The Humanities Are Ruining Neuroscience
Inflammatory title, isn't it. Puzzled by how it could possibly happen? Then read on!
A few days ago, The Chronicle of Higher Education published a piece called Neuroscience Is Ruining the Humanities. You can find it in a Google search and at reddit, among other places. The url is http://chronicle.com/article/Neuroscience-Is-Ruining-the/150141/ {notice the “Neuroscience-Is-Ruining” part.}
Oh wait. Here's a tweet.
Neuroscience Is Ruining the Humanities http://t.co/OtimMp7rHI
— Chronicle (@chronicle) November 21, 2014
At some point along the way, without explanation, the title of the article was changed to the more mundane The Shrinking World of Ideas. The current take-home bullet points are:
- We have shifted our focus from the meaning of ideas to the means by which they’re produced.
- When professors began using critical theory to teach literature they were, in effect, committing suicide by theory.
The author is essayist Arthur Krystal, whose 4,000+ word piece can be summarized as “postmodernism ruined everything.” In the olden days of the 19th century, ideas mattered. Then along came the language philosophers and some French historians in the 1920s/30s, who opened the door for Andy Warhol and Jacques Derrida and what do you know, ideas didn't matter any more. That's fine, he can express that opinion, and normally I wouldn't care. I'm not going to debate the cultural harms or merits of postmodernism today.
What did catch my eye was this: “...what the postmodernists indirectly accomplished was to open the humanities to the sciences, particularly neuroscience.”

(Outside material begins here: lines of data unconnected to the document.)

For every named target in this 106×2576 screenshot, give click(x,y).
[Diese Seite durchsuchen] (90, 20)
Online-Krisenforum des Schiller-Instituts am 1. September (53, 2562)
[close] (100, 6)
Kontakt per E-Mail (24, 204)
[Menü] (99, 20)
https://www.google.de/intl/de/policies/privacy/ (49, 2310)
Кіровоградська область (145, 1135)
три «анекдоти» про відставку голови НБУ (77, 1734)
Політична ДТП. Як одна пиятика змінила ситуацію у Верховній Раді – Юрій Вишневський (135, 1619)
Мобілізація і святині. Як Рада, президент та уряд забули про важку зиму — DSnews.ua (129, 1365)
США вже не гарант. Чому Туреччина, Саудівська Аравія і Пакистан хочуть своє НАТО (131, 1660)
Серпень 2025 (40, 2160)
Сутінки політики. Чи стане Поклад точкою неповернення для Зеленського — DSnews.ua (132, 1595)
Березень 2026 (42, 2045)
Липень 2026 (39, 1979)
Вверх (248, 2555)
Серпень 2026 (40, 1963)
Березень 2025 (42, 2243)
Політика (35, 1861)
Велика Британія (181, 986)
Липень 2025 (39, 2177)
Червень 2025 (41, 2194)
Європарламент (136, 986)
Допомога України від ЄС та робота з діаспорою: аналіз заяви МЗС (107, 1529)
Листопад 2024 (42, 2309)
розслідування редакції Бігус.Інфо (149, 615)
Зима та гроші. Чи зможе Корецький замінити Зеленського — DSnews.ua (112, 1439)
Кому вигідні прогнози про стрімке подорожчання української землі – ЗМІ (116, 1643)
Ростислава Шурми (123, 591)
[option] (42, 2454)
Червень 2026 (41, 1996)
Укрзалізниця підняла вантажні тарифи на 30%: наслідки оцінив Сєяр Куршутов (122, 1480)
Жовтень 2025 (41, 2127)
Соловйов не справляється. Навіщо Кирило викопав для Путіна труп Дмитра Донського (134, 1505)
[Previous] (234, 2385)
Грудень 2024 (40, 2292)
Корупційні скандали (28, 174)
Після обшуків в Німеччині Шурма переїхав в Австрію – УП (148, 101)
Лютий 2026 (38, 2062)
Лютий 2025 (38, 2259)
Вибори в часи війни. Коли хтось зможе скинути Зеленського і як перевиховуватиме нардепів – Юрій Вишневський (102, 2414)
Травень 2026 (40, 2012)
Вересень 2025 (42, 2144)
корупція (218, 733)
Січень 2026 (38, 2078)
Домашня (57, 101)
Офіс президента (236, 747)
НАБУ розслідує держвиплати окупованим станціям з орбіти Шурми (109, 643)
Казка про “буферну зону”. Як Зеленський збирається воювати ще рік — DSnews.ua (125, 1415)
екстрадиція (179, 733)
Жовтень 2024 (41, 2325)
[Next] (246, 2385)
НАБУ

My immediate response: “that is the most ironic thing I've ever heard!! there is no truth [scientific or otherwise] in postmodernism!” Meaning: scientific inquiry was either irrelevant to these theorists, or something to be distrusted, if not disdained. So how could they possibly invite Neuroscience into the Humanities Building?
Let's look at Krystal's extended quote (emphasis mine):
“...By exposing the ideological codes in language, by revealing the secret grammar of architectural narrative and poetic symmetries, and by identifying the biases that frame "disinterested" judgment, postmodern theorists provided a blueprint of how we necessarily think and express ourselves. In their own way, they mirrored the latest developments in neurology, psychology, and evolutionary biology. [Ed. warning: non sequitur ahead.] To put it in the most basic terms: Our preferences, behaviors, tropes, and thoughts—the very stuff of consciousness—are byproducts of the brain’s activity. And once we map the electrochemical impulses that shoot between our neurons, we should be able to understand—well, everything. So every discipline becomes implicitly a neurodiscipline, including ethics, aesthetics, musicology, theology, literature, whatever.”
I'm as reductionist as the next neuroscientist, sure, but Krystal's depiction of the field is either quite the caricature, or incredibly naïve. Ultimately, I can't tell if he's actually in favor of "neurohumanities"...
In other words, there’s a good reason that "neurohumanities" are making headway in the academy. Now that psychoanalytic, Marxist, and literary theory have fallen from grace, neuroscience and evolutionary biology can step up. And what better way for the liberal arts to save themselves than to borrow liberally from science?
...or opposed:
Even more damning are the accusations in Sally Satel and Scott O. Lilienfeld’s Brainwashed: The Seductive Appeal of Mindless Neuroscience , which argues that the insights gathered from neurotechnologies have less to them than meets the eye. The authors seem particularly put out by the real-world applications of neuroscience as doctors, psychologists, and lawyers increasingly rely on its tenuous and unprovable conclusions. Brain scans evidently are "often ambiguous representations of a highly complex system … so seeing one area light up on an MRI in response to a stimulus doesn’t automatically indicate a particular sensation or capture the higher cognitive functions that come from those interactions." 1
Then he links to articles like Adventures in Neurohumanities and Can ‘Neuro Lit Crit’ Save the Humanities? (in a non-critical way) 2 before meandering back down memory lane. They sure don't make novelists like they used to!
So you see, neuroscience hasn't really ruined the humanities.3 Have the humanities ruined neuroscience? Although there has been a disturbing proliferation of neuro- fields, I think we can weather the storm of Jane Austen neuroimaging studies.
Footnotes
1 Although I haven't always seen eye to eye with Satel and Lilienfeld, here Krystal clearly overstates the extent of their dismissal of the entire field (which has happened before).
2 Read Professor of Literary Neuroimaging instead.
3 The author of the Neurocultures Manifesto may disagree, however.